*** Begin section ***

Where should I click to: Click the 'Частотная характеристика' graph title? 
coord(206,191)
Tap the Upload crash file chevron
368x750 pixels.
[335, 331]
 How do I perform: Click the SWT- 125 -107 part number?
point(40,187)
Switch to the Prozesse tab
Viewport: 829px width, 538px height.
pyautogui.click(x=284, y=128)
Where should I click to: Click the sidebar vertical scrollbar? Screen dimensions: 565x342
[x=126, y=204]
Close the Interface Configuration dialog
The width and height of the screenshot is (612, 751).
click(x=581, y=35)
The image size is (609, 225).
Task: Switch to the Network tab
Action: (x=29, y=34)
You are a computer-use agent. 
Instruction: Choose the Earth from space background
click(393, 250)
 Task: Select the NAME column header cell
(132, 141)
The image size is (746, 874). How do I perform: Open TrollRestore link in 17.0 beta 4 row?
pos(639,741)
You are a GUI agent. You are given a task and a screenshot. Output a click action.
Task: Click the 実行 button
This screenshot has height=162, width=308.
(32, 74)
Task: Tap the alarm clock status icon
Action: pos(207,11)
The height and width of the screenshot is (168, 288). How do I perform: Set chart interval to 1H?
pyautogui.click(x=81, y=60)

*** End section ***

_Work task_. The output must consist solely of the lines from the one containing "Close the Interface Configuration dialog" through the end of the listing, unaltered.

_Response to the exercise_.
Close the Interface Configuration dialog
The width and height of the screenshot is (612, 751).
click(x=581, y=35)
The image size is (609, 225).
Task: Switch to the Network tab
Action: (x=29, y=34)
You are a computer-use agent. 
Instruction: Choose the Earth from space background
click(393, 250)
 Task: Select the NAME column header cell
(132, 141)
The image size is (746, 874). How do I perform: Open TrollRestore link in 17.0 beta 4 row?
pos(639,741)
You are a GUI agent. You are given a task and a screenshot. Output a click action.
Task: Click the 実行 button
This screenshot has height=162, width=308.
(32, 74)
Task: Tap the alarm clock status icon
Action: pos(207,11)
The height and width of the screenshot is (168, 288). How do I perform: Set chart interval to 1H?
pyautogui.click(x=81, y=60)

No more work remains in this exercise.